WRITTEN EXERCISE A | From the researcher profiles, list every university or foundation that is named.
WRITTEN EXERCISE B | Return the part of the researcher profiles that begins at the words "Marian attended the" and stops after "Graduate Research Fellowship.", copied word for word.

DOCUMENT TEXT |
Dr. Wei Chu is a Research Fellow at the University of Cologne specializing in the geoarcheology and site formation processes of Pleistocene Europe. His current research project is on the Upper Palaeolithic of the Eastern Mediterranean and Balkan Peninsula during the last glacial period.  Dr. Chu’s past research has been on British and French Lower/Middle Palaeolithic sites. He is currently the editor of the Journal “Lithics.”

 

Marian Hamilton

Marian Hamilton

Marian attended the Koobi Fora field school in 2013 after her first year in graduate school. She continued her exciting field research this year at Kibale National Park, Uganda. Her PhD research uses strontium isotopes to study the ranging behavior of male and female primates in Kibale National Park, Uganda. These modern baselines will be used as a model for hominin land use behaviors in a variety of habitats. Marian is currently a PhD student at the University of New Mexico and a recipient of the National Science Foundation’s Graduate Research Fellowship.

EXTRACTED RECORDS |
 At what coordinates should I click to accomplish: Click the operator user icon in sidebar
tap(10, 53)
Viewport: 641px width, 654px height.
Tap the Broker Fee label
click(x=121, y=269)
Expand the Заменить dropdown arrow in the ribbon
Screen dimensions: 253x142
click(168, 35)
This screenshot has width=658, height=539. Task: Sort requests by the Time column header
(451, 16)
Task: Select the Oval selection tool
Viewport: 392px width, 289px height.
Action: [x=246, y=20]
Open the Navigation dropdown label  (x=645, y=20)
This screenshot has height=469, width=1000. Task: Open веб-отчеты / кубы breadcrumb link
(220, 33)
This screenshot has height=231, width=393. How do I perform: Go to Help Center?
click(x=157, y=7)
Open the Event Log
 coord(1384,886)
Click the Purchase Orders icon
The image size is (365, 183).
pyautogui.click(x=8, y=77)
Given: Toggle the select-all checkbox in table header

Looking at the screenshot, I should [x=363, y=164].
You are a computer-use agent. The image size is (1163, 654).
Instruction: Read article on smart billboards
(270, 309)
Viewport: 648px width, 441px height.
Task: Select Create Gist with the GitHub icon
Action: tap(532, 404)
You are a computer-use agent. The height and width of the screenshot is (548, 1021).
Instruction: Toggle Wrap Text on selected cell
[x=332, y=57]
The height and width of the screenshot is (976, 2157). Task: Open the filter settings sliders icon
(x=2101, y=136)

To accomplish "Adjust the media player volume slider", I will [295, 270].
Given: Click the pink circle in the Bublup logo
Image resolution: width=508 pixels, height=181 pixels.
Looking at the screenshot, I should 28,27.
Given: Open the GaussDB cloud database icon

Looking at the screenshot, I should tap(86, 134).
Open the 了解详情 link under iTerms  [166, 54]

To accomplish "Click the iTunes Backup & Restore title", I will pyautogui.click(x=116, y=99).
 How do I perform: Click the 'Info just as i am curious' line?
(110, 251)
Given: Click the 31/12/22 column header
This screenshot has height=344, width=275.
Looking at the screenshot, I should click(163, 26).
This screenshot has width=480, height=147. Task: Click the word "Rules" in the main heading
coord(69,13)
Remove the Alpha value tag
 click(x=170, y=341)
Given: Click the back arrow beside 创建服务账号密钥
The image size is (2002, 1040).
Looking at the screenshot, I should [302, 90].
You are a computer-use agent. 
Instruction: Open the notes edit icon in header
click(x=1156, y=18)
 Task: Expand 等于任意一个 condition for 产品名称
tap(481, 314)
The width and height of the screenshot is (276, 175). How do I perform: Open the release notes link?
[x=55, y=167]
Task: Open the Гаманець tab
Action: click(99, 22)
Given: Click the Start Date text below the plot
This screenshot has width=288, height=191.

TASK ANSWER A |
University of Cologne
University of New Mexico
National Science Foundation

TASK ANSWER B |
Marian attended the Koobi Fora field school in 2013 after her first year in graduate school. She continued her exciting field research this year at Kibale National Park, Uganda. Her PhD research uses strontium isotopes to study the ranging behavior of male and female primates in Kibale National Park, Uganda. These modern baselines will be used as a model for hominin land use behaviors in a variety of habitats. Marian is currently a PhD student at the University of New Mexico and a recipient of the National Science Foundation’s Graduate Research Fellowship.